Required work
Please print every line from the one containing "Politie (475, 2379)" through the last line of the records below, exactly as written and nothing more.

Available data
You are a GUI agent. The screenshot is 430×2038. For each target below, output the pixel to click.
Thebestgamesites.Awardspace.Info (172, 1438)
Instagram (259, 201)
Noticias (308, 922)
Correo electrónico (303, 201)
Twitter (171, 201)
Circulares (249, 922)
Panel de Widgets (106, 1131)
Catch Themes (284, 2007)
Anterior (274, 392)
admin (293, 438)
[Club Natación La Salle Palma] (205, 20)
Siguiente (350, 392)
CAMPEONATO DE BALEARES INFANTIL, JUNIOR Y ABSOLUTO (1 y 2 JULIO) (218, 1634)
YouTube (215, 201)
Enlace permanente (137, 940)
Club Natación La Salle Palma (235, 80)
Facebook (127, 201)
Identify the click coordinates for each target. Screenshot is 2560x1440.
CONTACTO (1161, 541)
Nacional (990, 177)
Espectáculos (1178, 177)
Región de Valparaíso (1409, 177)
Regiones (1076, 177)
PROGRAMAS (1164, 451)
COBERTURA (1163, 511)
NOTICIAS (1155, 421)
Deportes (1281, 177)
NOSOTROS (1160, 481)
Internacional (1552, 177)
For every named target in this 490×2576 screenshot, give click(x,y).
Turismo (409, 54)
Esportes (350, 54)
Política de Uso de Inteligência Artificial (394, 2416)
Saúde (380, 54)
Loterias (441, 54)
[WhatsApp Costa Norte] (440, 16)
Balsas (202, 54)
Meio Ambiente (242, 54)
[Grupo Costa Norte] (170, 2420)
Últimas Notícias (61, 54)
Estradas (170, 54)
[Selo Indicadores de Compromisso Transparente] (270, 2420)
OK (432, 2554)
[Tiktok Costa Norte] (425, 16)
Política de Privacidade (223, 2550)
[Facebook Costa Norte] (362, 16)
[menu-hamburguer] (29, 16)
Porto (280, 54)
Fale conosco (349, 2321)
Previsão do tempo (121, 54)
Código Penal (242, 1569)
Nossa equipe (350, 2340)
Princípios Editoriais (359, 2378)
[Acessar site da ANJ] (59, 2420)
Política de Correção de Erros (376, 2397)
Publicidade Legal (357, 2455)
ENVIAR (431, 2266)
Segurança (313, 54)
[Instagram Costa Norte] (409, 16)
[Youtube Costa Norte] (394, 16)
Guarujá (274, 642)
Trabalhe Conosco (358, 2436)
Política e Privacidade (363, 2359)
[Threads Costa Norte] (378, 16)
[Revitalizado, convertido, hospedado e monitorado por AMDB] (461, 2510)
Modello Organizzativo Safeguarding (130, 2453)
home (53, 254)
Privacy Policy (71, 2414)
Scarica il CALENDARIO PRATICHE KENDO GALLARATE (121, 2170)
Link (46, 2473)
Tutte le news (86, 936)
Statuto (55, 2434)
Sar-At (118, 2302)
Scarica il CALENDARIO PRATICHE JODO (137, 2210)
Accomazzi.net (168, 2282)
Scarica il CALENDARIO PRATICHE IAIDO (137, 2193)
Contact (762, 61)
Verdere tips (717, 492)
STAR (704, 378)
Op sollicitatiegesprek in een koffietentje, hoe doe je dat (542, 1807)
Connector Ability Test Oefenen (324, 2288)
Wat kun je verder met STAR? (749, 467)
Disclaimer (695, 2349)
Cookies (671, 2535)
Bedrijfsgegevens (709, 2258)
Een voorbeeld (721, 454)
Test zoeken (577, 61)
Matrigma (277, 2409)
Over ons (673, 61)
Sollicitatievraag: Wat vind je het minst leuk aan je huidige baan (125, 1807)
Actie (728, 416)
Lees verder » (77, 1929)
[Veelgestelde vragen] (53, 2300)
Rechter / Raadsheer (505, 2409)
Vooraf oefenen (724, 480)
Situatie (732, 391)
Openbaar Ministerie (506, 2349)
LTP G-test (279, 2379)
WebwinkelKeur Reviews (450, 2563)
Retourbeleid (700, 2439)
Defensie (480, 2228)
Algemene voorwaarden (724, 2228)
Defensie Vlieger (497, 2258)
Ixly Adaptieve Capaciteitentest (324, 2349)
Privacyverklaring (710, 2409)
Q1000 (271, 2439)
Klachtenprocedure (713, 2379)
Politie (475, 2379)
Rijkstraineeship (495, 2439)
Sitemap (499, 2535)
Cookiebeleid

Your response
Politie (475, 2379)
Rijkstraineeship (495, 2439)
Sitemap (499, 2535)
Cookiebeleid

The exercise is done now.